Une heure vingt de route, trois heures à écouter une dizaine d'intervenants, pour finalement quarante petites minutes de discours d'Eva Joly. A la fin du meeting de la candidate écologiste, samedi 11 février à Roubaix (Nord), Pascal, 47 ans, ne fait pas mystère de sa déception. "Plus encarté depuis l'an dernier, mais toujours sympathisant", il a fait la route seul pour écouter sa favorite - "ma femme, elle ne s'intéresse pas à la politique". Comme beaucoup à la sortie de la salle Watremez, ce fonctionnaire venu de Doullens (Somme) fait la moue. "J'avais lu dans la presse que ça devait être un gros meeting, que ça devait être le vrai lancement de sa campagne. C'est pour ça que j'ai fait le trajet. Résultat, je suis plus inquiet encore en partant qu'en venant." 

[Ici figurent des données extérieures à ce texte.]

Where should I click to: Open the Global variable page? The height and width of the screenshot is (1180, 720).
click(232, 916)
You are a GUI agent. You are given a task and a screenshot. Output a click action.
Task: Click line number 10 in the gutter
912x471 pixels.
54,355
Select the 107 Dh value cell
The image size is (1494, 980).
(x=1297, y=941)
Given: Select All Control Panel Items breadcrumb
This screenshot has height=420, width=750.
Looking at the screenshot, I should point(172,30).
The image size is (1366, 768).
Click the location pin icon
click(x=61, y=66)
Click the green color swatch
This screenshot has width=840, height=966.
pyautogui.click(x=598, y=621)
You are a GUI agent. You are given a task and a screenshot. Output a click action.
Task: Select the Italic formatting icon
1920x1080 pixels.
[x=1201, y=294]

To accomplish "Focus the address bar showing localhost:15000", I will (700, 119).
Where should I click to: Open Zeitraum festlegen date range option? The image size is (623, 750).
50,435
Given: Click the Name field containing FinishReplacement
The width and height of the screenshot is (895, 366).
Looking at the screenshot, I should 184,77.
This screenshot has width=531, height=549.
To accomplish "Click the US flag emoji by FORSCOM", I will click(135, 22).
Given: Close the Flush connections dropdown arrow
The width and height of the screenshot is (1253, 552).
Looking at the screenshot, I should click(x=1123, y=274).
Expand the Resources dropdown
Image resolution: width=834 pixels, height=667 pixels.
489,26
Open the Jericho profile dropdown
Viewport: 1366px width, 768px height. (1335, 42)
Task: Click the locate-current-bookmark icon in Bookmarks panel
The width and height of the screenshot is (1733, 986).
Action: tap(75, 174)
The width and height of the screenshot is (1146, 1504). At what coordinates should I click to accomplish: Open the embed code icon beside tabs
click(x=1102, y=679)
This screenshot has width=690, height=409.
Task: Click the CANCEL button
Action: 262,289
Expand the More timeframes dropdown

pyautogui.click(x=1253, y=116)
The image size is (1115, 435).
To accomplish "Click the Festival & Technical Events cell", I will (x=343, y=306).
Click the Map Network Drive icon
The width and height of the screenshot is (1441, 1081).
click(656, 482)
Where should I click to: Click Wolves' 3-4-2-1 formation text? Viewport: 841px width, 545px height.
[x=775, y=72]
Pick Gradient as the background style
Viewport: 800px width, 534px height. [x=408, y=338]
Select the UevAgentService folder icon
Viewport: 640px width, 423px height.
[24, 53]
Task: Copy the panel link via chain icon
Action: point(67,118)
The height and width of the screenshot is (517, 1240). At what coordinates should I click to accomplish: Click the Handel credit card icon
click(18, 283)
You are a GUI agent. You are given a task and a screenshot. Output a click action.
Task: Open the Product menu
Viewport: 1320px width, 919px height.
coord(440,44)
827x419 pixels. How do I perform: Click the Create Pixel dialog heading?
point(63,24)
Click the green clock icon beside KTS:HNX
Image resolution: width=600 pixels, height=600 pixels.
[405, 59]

Alors que sa favorite plafonne à 2 ou 3 % dans les sondages, il reste pourtant convaincu qu'"Eva porte le projet le plus intéressant à gauche". Oui mais voilà, "sur la forme", il espérait "un sursaut". "La vérité, c'est que je me suis ennuyé comme jamais". Non loin de lui, Philippe, 62 ans, psychologue en retraite, ne dit pas autre chose. Lui n'a pas eu la route à faire - il habite Villeneuve-d'Ascq, une ville frontalière de Roubaix -, mais n'en est pas moins "désappointé" par la prestation d'Eva Joly. Confiant avoir voté pour Nicolas Hulot lors de la primaire écolo, il déplore "le manque de capacité d'Eva à transporter les foules, à convaincre les gens". "Quand on voit Mélenchon à côté... Mon regret, c'est qu'il ne soit pas écologiste !", dit-il dans un sourire qui n'enlève rien à sa frustration.

Plus tôt dans l'après-midi, pourtant, la secrétaire générale d'Europe Ecologie-Les Verts, Cécile Duflot, avait exhorté le public à ne pas écouter "les casse-couilles et les pisse-froid" qui s'interrogent sur la pertinence de la candidature Joly. Dans un ton similaire, le député Noël Mamère avait, lui aussi, voulu rassurer les partisans de l'ancienne magistrate : "N'ayez pas peur de passer pour des cons ! Soyez fiers de vos idées, fiers de votre projet ! Avec Eva, c'est du sérieux !". D'autant que son entourage l'avait répété en boucle : ce samedi après-midi, Eva Joly allait se lâcher. Ne pas lire ses notes. Briser la glace, en quelque sorte. 

"Je me suis demandé si elle était heureuse d'être là"

Mais lorsqu'elle entre en scène, la candidate écologiste est comme rattrapée par la réalité. Création d'un million d'emplois d'ici à 2020 grâce à la sortie du nucléaire, augmentation de 50 % des minima sociaux, nouvelles tranches d'impositions, remise en cause des peines planchers et de la loi Hadopi... Sur un ton parfaitement monotone, elle égraine quarante minutes durant quelques unes des 115 propositions que contient son projet présidentiel. A chaque fois, les applaudissements sont timides, polis.

"Les idées sont bonnes. On est tous d'accord là-dessus. Reste à voir leur mise en application", glisse Claudine, une sexagénaire venue de Neuville-en-Ferrain (Nord). "Aura-t-on les moyens de tout faire ? Je n'en suis pas sûr... Et lorsqu'on va devoir défendre ça à la télé quand la campagne aura vraiment commencé, on va s'en prendre plein la tête", redoute également Francis.

"Elle parlait tellement doucement à certains moments que je n'arrivais pas à comprendre ce qu'elle disait", pointe encore, Myriam, 45 ans, la mine dépitée. Et lorsqu'Eva Joly achève son discours, point de ferveur. A peine si le public se lève pour l'applaudir une dernière fois. "Quand je l'ai regardée sur les écrans géants, alors qu'elle était rejointe par Duflot, Mamère et compagnie, je me suis demandé si elle était heureuse d'être là, ou si c'était un supplice", confie Pascal. Tout en reconnaissant mener "une campagne difficile", l'intéressée l'assure pourtant : "Je n'ai jamais arrêté de prendre du plaisir dans cette campagne". Sur ce point, pas sûr que le meeting de Roubaix ait levé tous les doutes.